AltheaDx, San Diego, CA, USA


Abstract: The health care costs associated with prescription drugs are enormous, particularly in patients with polypharmacy (taking more than five prescription medications), and they continue to grow annually. The evolution of pharmacogenetics has provided clinicians with a valuable tool that allows for a smarter, more fine-tuned approach to treating patients for a number of clinical conditions. Applying a pharmacogenetics approach to the medical management of patients can provide a significant improvement to their care, result in cost savings by reducing the use of ineffective drugs, and decrease overall health care utilization. AltheaDx has begun a study to look at the benefits associated with incorporating pharmacogenetics into the medical management of patients who are on five or more medications. Applying pharmacogenetic guided PharmD recommendations across this patient population resulted in the elimination and/or replacement of one to three drugs, for 50% of the polypharmacy patient population tested, and an estimated US$621 in annual savings per patient. The initial assessment of this study shows that there is a clear opportunity for concrete health care savings solely from prescription drug management when incorporating pharmacogenetic testing.

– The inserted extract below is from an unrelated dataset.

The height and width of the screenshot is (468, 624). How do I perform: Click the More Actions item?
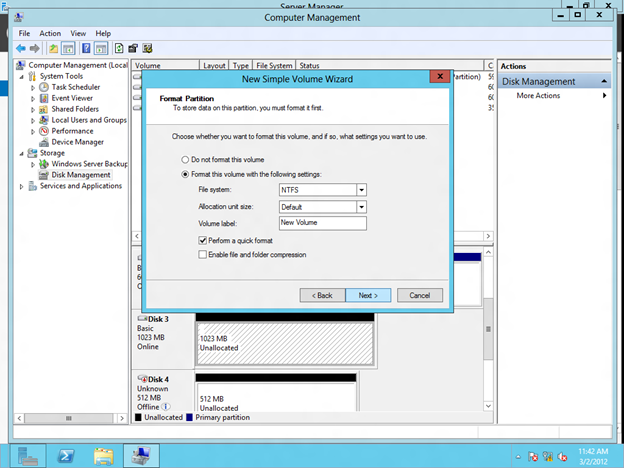pyautogui.click(x=538, y=96)
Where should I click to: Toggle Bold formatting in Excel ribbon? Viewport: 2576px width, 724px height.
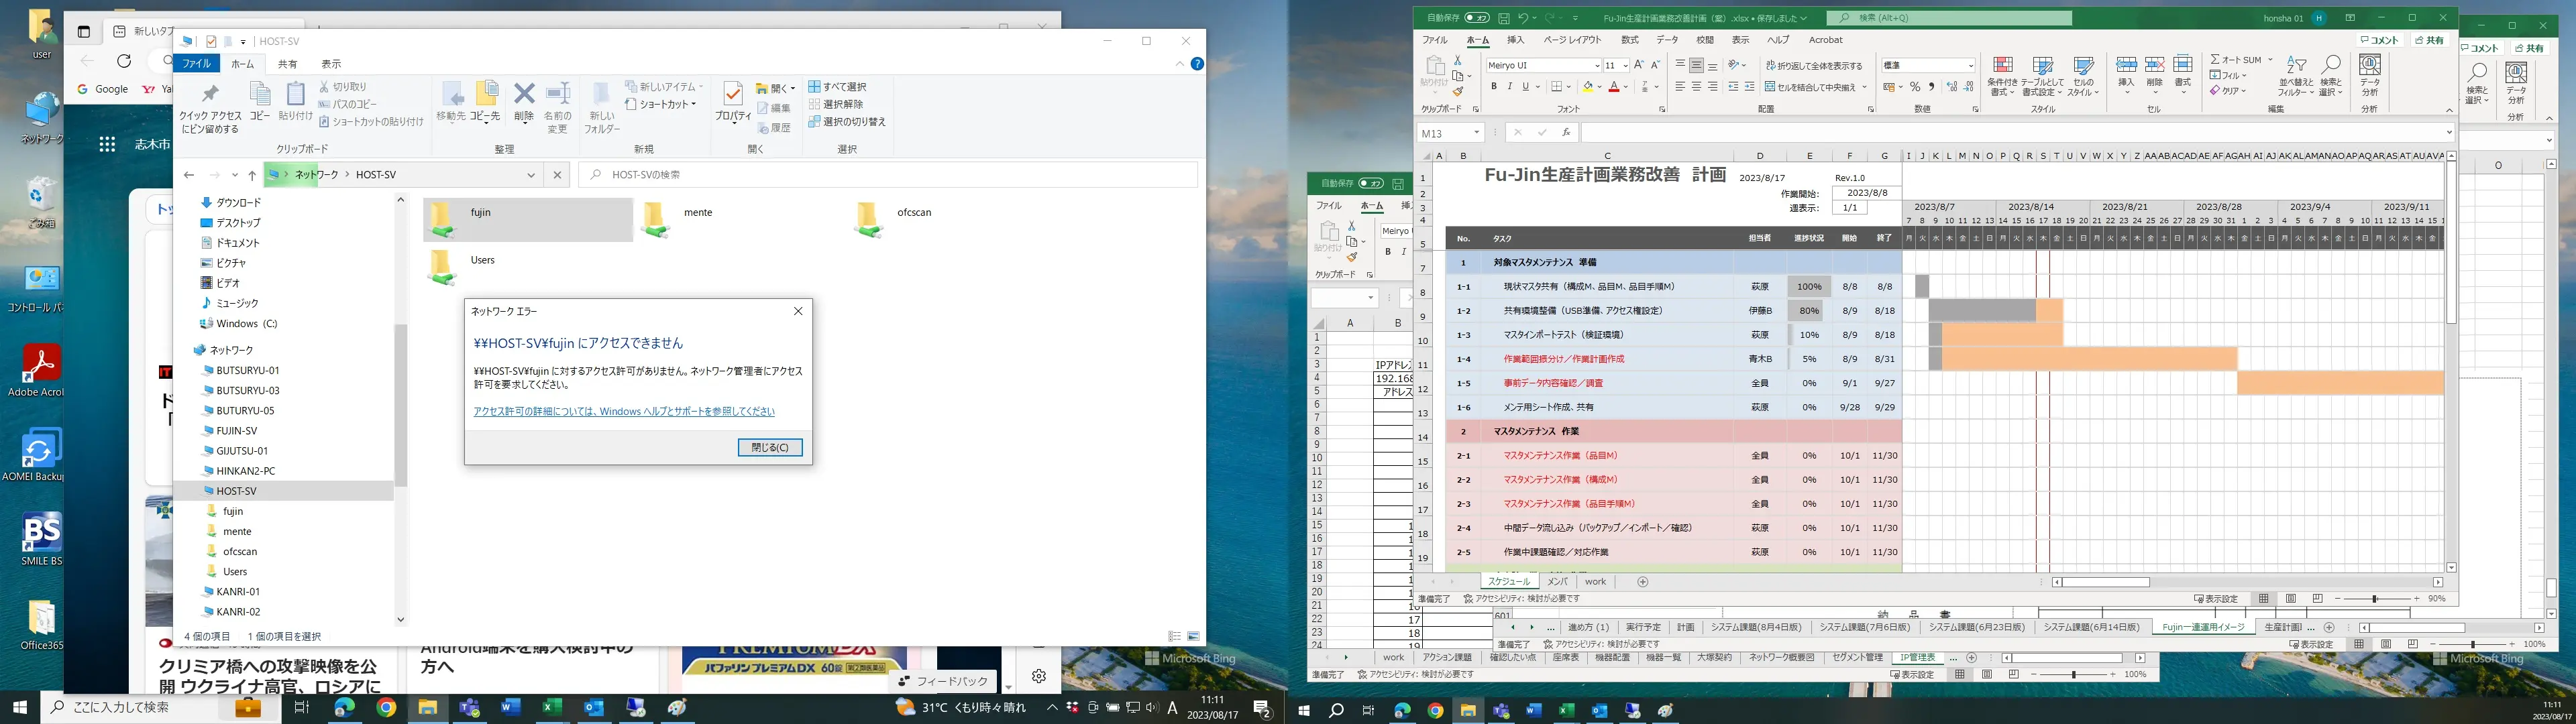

Keywords: personalized medicine, pharmacogenetics, pharmacokinetics, pharmacodynamics, adverse drug reaction, polypharmacy

Introduction

Since the mapping of the human genome roughly 12 years ago, many new discoveries and clinical applications have been introduced into health care. Initially, these consisted primarily of confirming a clinical diagnosis for a genetic condition or syndrome, such as cystic fibrosis, hereditary non-polyposis colorectal cancer, or Li–Fraumeni syndrome, where little could be done other than family counseling/testing, increased monitoring, and symptomatic management. Molecular diagnostics then evolved into a tool that could be used for therapeutic decision making in the treatment of specific disease states, such as KRAS for colorectal cancer, EGFR for lung cancer, Her2/Neu and BRAF for breast cancer and melanoma, respectively. In parallel, research has yielded a better understanding of how humans metabolize and respond to common medications used to treat more widespread conditions including cardiovascular disease, depression, and chronic pain. AltheaDx is a clinical pharmacogenetics (PGx) laboratory that has consolidated current knowledge of genetics as it relates to the pharmacokinetics (PK), or how the body alters a drug once administered, and pharmacodynamics (PD), which is how a drug impacts the body, of many commonly prescribed drugs currently marketed in the US. The IDgenetix product uses a proprietary algorithm to interpret genetic findings obtained from the analysis of a patient’s DNA collected using a cheek swab to predict the most favorable drug response for that individual. IDgenetix considers these genetic findings within the context of other factors (ie, environmental and dietary factors, existing drug regimen, herbal and over-the-counter medications) with the goal of not only selecting the most appropriate and effective therapy for patients, but also to look for opportunities to eliminate unnecessary medications and dangerous adverse events.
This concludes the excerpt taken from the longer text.